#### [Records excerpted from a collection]

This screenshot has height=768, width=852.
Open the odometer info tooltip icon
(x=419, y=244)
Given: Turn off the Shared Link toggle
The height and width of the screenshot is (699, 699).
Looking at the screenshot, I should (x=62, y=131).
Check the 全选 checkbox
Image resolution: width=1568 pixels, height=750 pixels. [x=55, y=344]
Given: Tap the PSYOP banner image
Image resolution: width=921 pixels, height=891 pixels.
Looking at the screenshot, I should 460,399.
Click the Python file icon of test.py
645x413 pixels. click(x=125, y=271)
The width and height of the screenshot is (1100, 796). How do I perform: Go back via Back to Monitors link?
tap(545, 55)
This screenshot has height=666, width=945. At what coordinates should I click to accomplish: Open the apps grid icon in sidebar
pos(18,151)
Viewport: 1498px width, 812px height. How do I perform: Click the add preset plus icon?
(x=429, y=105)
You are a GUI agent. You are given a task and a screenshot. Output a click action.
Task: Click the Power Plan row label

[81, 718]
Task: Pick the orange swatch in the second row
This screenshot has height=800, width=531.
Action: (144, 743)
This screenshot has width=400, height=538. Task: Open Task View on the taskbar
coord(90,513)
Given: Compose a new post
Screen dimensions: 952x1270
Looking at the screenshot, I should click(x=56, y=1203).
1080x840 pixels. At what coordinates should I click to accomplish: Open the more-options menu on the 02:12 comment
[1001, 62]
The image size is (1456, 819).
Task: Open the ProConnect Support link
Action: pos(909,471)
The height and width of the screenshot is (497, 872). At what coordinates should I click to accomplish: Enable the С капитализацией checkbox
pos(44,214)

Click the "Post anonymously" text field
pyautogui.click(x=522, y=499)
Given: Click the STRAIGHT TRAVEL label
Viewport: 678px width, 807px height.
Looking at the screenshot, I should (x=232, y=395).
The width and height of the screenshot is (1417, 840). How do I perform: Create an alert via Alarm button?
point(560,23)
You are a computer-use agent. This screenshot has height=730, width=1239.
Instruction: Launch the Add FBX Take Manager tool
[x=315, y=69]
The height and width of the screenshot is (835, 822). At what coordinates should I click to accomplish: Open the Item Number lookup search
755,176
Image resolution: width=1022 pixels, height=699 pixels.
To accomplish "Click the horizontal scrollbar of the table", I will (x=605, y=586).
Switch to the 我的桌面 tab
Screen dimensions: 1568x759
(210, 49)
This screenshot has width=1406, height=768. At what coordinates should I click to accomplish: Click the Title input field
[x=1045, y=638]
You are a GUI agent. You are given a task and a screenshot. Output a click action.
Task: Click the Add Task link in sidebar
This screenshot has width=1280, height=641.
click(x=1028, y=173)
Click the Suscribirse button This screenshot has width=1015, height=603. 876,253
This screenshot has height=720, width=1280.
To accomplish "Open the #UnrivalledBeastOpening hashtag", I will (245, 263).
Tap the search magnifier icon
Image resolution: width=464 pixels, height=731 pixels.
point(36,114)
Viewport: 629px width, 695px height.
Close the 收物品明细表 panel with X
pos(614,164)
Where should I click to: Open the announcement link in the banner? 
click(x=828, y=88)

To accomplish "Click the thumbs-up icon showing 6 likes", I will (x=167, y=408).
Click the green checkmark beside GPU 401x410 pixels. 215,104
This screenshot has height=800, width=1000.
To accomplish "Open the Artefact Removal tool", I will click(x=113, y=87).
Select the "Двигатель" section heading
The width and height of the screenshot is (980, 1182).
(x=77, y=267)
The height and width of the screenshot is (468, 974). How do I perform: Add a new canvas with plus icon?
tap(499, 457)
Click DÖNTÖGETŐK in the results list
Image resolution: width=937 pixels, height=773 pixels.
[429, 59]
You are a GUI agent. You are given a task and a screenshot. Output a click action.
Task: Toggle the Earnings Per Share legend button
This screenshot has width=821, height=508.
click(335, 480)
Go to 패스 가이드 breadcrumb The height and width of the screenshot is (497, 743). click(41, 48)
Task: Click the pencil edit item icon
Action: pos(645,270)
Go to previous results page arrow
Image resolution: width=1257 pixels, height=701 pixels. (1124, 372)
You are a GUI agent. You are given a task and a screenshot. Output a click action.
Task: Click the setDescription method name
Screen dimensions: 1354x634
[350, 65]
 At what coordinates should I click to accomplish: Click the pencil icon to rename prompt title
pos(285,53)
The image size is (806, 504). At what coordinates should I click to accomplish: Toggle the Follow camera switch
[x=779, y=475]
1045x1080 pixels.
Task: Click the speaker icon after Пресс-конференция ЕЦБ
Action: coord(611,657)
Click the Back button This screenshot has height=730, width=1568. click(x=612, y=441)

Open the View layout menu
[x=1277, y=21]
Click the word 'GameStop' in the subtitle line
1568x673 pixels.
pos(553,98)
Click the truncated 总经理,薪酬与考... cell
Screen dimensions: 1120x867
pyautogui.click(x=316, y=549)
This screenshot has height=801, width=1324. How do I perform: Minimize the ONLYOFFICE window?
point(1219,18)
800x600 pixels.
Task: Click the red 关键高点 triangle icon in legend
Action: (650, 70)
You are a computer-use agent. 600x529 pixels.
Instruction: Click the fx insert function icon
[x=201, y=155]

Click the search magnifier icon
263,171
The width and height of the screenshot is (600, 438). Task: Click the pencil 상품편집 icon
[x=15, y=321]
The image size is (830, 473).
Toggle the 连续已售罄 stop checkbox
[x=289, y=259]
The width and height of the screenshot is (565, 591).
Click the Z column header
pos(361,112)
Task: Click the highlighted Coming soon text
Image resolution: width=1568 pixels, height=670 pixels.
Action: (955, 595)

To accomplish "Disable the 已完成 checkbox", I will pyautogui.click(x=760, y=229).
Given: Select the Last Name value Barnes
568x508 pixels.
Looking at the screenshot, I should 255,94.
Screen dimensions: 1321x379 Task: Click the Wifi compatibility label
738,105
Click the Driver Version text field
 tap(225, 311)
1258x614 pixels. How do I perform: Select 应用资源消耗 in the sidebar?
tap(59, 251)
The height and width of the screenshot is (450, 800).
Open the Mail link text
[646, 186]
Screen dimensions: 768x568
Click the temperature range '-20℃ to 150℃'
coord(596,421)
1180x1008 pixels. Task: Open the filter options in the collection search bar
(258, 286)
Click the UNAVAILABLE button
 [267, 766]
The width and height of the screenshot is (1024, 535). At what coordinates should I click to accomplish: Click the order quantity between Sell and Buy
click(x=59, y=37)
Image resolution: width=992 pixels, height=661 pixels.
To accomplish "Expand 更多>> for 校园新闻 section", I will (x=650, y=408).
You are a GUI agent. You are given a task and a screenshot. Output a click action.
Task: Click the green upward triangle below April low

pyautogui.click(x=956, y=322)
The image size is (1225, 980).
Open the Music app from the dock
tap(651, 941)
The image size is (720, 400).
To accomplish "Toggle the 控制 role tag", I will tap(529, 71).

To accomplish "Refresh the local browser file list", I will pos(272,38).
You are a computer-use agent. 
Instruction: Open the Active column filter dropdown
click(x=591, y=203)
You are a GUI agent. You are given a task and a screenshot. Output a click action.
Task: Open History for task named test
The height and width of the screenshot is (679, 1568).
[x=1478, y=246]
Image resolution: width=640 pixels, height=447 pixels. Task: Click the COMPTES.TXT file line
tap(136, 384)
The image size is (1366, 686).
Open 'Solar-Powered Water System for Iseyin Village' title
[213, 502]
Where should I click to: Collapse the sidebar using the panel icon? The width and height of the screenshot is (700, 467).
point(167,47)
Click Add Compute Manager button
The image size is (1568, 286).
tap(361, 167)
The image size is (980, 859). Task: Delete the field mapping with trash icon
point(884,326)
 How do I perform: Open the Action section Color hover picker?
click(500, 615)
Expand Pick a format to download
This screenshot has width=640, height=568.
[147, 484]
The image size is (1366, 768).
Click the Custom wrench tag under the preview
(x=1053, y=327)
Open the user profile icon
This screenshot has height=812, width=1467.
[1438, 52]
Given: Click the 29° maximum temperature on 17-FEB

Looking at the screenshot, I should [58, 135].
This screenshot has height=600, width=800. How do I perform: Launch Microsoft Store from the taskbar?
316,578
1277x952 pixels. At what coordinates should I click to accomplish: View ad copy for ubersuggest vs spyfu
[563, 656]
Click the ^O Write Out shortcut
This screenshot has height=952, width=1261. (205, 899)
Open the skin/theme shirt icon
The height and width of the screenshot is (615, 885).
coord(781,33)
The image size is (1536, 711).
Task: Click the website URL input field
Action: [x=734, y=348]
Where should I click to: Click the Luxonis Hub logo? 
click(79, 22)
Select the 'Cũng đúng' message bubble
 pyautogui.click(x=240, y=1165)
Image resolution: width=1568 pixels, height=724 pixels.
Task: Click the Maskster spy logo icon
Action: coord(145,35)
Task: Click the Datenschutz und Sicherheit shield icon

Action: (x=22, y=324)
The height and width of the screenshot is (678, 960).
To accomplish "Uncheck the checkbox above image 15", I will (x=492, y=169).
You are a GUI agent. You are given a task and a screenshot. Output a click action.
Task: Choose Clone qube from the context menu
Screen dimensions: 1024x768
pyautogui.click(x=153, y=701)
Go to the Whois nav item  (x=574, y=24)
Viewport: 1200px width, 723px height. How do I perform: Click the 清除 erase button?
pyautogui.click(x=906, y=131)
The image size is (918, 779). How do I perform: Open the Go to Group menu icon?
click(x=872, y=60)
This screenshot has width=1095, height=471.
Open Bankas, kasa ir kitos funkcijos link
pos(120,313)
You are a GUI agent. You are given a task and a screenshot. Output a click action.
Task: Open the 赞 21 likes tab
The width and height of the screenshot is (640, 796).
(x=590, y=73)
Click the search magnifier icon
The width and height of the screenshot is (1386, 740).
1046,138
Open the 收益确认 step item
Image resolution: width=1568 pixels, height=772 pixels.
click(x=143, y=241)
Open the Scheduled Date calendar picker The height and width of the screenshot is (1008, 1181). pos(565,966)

#### [WORK INSTRUCTIONS]
Check the data above line by line for the word "Expand". State only how many lines contain it.

#### [ANSWER FOR THIS EXERCISE]
2